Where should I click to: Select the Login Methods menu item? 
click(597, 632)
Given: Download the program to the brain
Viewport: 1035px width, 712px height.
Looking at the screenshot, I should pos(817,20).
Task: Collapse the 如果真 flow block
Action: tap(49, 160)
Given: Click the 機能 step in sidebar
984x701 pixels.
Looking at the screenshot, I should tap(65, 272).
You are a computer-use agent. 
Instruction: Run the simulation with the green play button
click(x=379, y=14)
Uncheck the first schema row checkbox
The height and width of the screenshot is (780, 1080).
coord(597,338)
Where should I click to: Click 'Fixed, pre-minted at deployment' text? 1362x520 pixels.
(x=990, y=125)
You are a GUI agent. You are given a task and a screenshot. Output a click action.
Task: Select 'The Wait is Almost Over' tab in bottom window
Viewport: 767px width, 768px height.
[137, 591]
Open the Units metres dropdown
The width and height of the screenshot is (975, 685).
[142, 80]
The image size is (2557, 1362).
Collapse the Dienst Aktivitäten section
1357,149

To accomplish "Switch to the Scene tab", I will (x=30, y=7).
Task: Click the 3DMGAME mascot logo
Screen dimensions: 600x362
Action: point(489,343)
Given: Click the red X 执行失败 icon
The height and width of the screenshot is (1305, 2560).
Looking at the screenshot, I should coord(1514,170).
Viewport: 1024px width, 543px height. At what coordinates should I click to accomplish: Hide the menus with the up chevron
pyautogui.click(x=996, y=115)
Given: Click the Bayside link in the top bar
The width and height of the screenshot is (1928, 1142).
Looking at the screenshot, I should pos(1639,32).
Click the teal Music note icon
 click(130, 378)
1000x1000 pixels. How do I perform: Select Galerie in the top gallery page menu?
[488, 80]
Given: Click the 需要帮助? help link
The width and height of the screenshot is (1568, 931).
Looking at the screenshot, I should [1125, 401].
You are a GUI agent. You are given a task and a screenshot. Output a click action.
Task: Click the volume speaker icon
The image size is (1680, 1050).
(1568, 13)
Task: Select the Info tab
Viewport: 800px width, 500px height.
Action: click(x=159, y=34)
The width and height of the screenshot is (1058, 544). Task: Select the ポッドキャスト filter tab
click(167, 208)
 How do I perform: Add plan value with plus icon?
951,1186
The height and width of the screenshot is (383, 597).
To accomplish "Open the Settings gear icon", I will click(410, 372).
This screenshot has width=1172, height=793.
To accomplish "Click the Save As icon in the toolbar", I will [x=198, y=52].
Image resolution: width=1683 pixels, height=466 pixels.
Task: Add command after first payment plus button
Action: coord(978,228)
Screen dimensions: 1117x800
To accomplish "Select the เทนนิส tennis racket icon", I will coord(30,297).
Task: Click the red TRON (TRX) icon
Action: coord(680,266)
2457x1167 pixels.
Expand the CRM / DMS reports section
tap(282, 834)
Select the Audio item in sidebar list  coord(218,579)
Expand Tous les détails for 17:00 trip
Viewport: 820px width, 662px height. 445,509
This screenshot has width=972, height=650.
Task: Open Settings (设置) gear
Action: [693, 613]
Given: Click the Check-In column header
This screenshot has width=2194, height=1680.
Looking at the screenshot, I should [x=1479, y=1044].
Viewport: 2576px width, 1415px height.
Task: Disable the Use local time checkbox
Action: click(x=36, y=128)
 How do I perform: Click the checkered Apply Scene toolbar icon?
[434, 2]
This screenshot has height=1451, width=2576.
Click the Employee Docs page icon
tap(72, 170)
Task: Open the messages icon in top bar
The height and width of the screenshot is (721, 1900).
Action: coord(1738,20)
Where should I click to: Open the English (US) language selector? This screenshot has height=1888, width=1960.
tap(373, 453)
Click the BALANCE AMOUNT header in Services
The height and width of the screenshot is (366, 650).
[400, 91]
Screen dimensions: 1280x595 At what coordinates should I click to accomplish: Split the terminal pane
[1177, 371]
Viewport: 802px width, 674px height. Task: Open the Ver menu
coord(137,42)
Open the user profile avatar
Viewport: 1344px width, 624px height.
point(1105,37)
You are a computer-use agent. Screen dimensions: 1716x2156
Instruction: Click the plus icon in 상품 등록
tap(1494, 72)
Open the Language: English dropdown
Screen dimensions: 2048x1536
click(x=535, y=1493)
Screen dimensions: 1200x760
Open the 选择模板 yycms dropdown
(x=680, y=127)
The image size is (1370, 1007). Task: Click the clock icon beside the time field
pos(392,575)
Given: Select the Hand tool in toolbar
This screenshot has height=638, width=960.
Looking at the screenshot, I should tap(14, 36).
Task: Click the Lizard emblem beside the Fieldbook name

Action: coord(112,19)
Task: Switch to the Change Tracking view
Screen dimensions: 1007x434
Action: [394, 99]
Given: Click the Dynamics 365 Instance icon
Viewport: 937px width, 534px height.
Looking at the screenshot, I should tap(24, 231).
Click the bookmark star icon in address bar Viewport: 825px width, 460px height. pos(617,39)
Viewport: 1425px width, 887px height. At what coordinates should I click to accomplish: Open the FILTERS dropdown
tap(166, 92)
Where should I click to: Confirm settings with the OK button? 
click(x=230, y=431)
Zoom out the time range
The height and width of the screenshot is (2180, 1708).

• Problem to work on: Reproduce all of the records above verbatim, line by line and in their original order.

• Answer to this problem:
Where should I click to: Select the Login Methods menu item? 
click(597, 632)
Given: Download the program to the brain
Viewport: 1035px width, 712px height.
Looking at the screenshot, I should pos(817,20).
Task: Collapse the 如果真 flow block
Action: tap(49, 160)
Given: Click the 機能 step in sidebar
984x701 pixels.
Looking at the screenshot, I should tap(65, 272).
You are a computer-use agent. 
Instruction: Run the simulation with the green play button
click(x=379, y=14)
Uncheck the first schema row checkbox
The height and width of the screenshot is (780, 1080).
coord(597,338)
Where should I click to: Click 'Fixed, pre-minted at deployment' text? 1362x520 pixels.
(x=990, y=125)
You are a GUI agent. You are given a task and a screenshot. Output a click action.
Task: Select 'The Wait is Almost Over' tab in bottom window
Viewport: 767px width, 768px height.
[137, 591]
Open the Units metres dropdown
The width and height of the screenshot is (975, 685).
[142, 80]
The image size is (2557, 1362).
Collapse the Dienst Aktivitäten section
1357,149

To accomplish "Switch to the Scene tab", I will (x=30, y=7).
Task: Click the 3DMGAME mascot logo
Screen dimensions: 600x362
Action: point(489,343)
Given: Click the red X 执行失败 icon
The height and width of the screenshot is (1305, 2560).
Looking at the screenshot, I should coord(1514,170).
Viewport: 1024px width, 543px height. At what coordinates should I click to accomplish: Hide the menus with the up chevron
pyautogui.click(x=996, y=115)
Given: Click the Bayside link in the top bar
The width and height of the screenshot is (1928, 1142).
Looking at the screenshot, I should pos(1639,32).
Click the teal Music note icon
 click(130, 378)
1000x1000 pixels. How do I perform: Select Galerie in the top gallery page menu?
[488, 80]
Given: Click the 需要帮助? help link
The width and height of the screenshot is (1568, 931).
Looking at the screenshot, I should [1125, 401].
You are a GUI agent. You are given a task and a screenshot. Output a click action.
Task: Click the volume speaker icon
The image size is (1680, 1050).
(1568, 13)
Task: Select the Info tab
Viewport: 800px width, 500px height.
Action: click(x=159, y=34)
The width and height of the screenshot is (1058, 544). Task: Select the ポッドキャスト filter tab
click(167, 208)
 How do I perform: Add plan value with plus icon?
951,1186
The height and width of the screenshot is (383, 597).
To accomplish "Open the Settings gear icon", I will click(410, 372).
This screenshot has width=1172, height=793.
To accomplish "Click the Save As icon in the toolbar", I will [x=198, y=52].
Image resolution: width=1683 pixels, height=466 pixels.
Task: Add command after first payment plus button
Action: coord(978,228)
Screen dimensions: 1117x800
To accomplish "Select the เทนนิส tennis racket icon", I will coord(30,297).
Task: Click the red TRON (TRX) icon
Action: coord(680,266)
2457x1167 pixels.
Expand the CRM / DMS reports section
tap(282, 834)
Select the Audio item in sidebar list  coord(218,579)
Expand Tous les détails for 17:00 trip
Viewport: 820px width, 662px height. 445,509
This screenshot has width=972, height=650.
Task: Open Settings (设置) gear
Action: [693, 613]
Given: Click the Check-In column header
This screenshot has width=2194, height=1680.
Looking at the screenshot, I should [x=1479, y=1044].
Viewport: 2576px width, 1415px height.
Task: Disable the Use local time checkbox
Action: click(x=36, y=128)
 How do I perform: Click the checkered Apply Scene toolbar icon?
[434, 2]
This screenshot has height=1451, width=2576.
Click the Employee Docs page icon
tap(72, 170)
Task: Open the messages icon in top bar
The height and width of the screenshot is (721, 1900).
Action: coord(1738,20)
Where should I click to: Open the English (US) language selector? This screenshot has height=1888, width=1960.
tap(373, 453)
Click the BALANCE AMOUNT header in Services
The height and width of the screenshot is (366, 650).
[400, 91]
Screen dimensions: 1280x595 At what coordinates should I click to accomplish: Split the terminal pane
[1177, 371]
Viewport: 802px width, 674px height. Task: Open the Ver menu
coord(137,42)
Open the user profile avatar
Viewport: 1344px width, 624px height.
point(1105,37)
You are a computer-use agent. Screen dimensions: 1716x2156
Instruction: Click the plus icon in 상품 등록
tap(1494, 72)
Open the Language: English dropdown
Screen dimensions: 2048x1536
click(x=535, y=1493)
Screen dimensions: 1200x760
Open the 选择模板 yycms dropdown
(x=680, y=127)
The image size is (1370, 1007). Task: Click the clock icon beside the time field
pos(392,575)
Given: Select the Hand tool in toolbar
This screenshot has height=638, width=960.
Looking at the screenshot, I should tap(14, 36).
Task: Click the Lizard emblem beside the Fieldbook name

Action: coord(112,19)
Task: Switch to the Change Tracking view
Screen dimensions: 1007x434
Action: [394, 99]
Given: Click the Dynamics 365 Instance icon
Viewport: 937px width, 534px height.
Looking at the screenshot, I should tap(24, 231).
Click the bookmark star icon in address bar Viewport: 825px width, 460px height. pos(617,39)
Viewport: 1425px width, 887px height. At what coordinates should I click to accomplish: Open the FILTERS dropdown
tap(166, 92)
Where should I click to: Confirm settings with the OK button? 
click(x=230, y=431)
Zoom out the time range
The height and width of the screenshot is (2180, 1708).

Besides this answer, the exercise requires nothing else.